### What this exercise asks
A) Retype the stretch from "On my current" through "with each other." in the touchscreen review below, ignoring the data that follows it.
B) Write a continuation of the touchscreen review below, starting right after its final sentence; the data that follows it is not part of the review.

### Excerpted passage
● ● ●

I pumped an assortment of various software I use through it and everything ran just like it was supposed to. The Microsoft Touch Pack toys were fun for a while and GoogleEarth and Bing Maps absolutely fly, even with the 3d buildings! The touch interface is really slick. Whether swishing around in a browser, (PenFlicks seems to be the right helper), or stabbing at standard Windows icons and menus, it's very natural and responsive. Even small icons aren't that bad with a little practice. The non-flush bezel becomes an issue though. Many standard Windows functions are clustered around the screen edges where fat fingers just can't get to. A flush bezel lets you go a bit beyond the active display to compensate. Flipping back and forth between fingers and stylus is also very fluid and natural. No question that this is the way of the future. Right now there aren't a lot of programs that can take advantage of the multitouch functions but it won't be long in coming. I can't see investing in a new device that doesn't have multitouch input capability.

On my current penabled HP I use RitePen all the time. The customizable gesture macros and write anywhere features are terrific. On the touch enabled Lenovo however I was running in to conflicts between RitePen and PenFlicks and PanHand. Each is great in it's own way. It would just take a little time to sort out which to use when and how to tweak the settings so they don't interfere with each other.

● ● ●

### Entries provided
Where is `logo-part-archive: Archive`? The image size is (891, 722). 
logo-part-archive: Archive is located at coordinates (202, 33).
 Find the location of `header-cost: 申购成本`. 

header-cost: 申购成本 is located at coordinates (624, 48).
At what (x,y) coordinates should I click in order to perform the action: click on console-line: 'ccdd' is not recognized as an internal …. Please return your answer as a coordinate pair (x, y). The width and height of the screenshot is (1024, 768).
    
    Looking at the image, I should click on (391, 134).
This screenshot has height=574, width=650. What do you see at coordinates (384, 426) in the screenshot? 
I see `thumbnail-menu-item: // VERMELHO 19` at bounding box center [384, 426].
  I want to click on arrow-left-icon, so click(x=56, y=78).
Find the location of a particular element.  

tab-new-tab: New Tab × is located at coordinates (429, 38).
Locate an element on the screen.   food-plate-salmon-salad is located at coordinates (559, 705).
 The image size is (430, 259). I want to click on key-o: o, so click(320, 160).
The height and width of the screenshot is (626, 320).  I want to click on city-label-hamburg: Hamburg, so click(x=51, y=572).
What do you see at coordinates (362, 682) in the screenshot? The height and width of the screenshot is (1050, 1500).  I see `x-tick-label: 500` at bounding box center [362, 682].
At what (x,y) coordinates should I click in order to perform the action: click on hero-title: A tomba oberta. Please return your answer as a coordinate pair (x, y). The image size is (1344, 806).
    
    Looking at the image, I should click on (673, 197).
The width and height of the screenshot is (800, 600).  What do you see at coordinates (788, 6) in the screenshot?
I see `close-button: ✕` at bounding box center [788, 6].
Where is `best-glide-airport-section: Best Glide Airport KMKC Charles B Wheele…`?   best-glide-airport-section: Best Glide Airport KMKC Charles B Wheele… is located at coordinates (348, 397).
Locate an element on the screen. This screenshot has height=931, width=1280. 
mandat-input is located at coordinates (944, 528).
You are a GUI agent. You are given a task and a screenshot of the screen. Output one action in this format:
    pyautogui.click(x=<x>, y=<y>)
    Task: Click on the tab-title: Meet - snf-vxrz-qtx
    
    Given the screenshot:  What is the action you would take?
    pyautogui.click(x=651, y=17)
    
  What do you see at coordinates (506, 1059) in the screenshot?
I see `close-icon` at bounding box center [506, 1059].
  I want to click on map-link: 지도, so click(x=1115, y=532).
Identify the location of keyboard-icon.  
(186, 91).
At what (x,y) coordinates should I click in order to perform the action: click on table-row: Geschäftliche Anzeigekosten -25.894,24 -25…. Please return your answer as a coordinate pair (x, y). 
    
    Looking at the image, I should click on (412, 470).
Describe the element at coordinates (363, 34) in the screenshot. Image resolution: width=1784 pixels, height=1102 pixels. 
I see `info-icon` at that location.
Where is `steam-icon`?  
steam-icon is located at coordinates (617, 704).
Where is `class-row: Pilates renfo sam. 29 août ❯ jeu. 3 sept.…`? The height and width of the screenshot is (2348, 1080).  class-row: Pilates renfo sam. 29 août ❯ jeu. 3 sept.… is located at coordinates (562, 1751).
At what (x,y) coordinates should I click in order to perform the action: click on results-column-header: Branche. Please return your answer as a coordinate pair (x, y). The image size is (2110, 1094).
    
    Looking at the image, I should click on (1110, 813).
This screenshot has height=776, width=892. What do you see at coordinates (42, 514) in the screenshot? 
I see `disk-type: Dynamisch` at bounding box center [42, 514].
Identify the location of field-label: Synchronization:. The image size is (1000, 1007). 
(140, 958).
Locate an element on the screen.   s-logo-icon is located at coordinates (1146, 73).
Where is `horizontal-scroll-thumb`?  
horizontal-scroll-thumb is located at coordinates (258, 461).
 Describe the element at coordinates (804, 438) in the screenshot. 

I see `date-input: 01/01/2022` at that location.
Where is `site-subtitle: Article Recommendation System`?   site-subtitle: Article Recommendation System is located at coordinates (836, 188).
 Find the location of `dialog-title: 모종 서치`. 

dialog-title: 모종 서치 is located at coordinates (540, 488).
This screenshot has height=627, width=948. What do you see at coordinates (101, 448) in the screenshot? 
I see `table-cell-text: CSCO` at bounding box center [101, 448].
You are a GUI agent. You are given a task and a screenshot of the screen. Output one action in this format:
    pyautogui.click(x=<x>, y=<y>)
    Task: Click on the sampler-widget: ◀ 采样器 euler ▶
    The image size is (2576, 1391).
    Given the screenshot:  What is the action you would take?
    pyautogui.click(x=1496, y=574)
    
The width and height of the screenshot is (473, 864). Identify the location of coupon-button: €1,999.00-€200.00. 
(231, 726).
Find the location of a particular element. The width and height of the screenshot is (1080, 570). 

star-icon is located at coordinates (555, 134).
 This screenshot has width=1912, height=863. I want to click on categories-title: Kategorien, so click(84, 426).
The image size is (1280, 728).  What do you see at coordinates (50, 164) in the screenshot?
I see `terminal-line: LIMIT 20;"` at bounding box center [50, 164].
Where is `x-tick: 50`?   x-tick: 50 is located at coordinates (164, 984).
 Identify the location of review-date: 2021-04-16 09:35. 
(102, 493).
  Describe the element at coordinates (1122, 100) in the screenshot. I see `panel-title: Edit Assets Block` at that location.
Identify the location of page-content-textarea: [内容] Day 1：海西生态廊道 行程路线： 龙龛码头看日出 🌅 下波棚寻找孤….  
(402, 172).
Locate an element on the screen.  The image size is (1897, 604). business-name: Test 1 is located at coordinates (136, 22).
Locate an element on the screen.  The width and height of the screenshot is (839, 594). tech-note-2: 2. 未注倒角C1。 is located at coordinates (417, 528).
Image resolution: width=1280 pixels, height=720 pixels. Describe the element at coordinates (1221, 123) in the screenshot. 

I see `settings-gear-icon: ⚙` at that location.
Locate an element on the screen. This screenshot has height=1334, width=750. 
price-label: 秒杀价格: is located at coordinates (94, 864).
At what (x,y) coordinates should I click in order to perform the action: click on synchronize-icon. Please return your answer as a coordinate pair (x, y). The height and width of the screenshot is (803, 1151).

● ● ●

### Answers to each task
A)
On my current penabled HP I use RitePen all the time. The customizable gesture macros and write anywhere features are terrific. On the touch enabled Lenovo however I was running in to conflicts between RitePen and PenFlicks and PanHand. Each is great in it's own way. It would just take a little time to sort out which to use when and how to tweak the settings so they don't interfere with each other.

B)
I carried the tablet around on a couple forays away from my desk and like I expected the battery "handle" makes it feel big in the crook of my arm and somewhat off balance. For me tablet mode is strictly secondary landscape so I notice the extra weight hanging off the far edge more than someone else might. The touch functionality sure was nice though. Poke, poke, swish, got what I wanted and off to the next assignment. No need to resort to the stylus for quicky commands.

I offered to pass the tablet around the office but didn't have any takers, so I guess it's time to reluctantly pack it up and send it home.

Pros and cons:

Pro:
It's a ThinkPad and everything that goes with that reputation.
Fast processor, Bright screen, Low heat and noise output
Extended battery gives good but not exceptional run times
All of the manual controls are finger friendly (except maybe the lid latch slider)

Con:
Somewhat pricy. You definitely pay up front for the Lenovo reputation.
This is already the extended battery configuration. There's no real option for more runtime other than grid power. I'm not enamored with the handle battery concept.
The raised bezel has got to go. It's interfering with the touch function.

Overall opinion:
It's good. Very very good and certainly worthy of it's current popularity.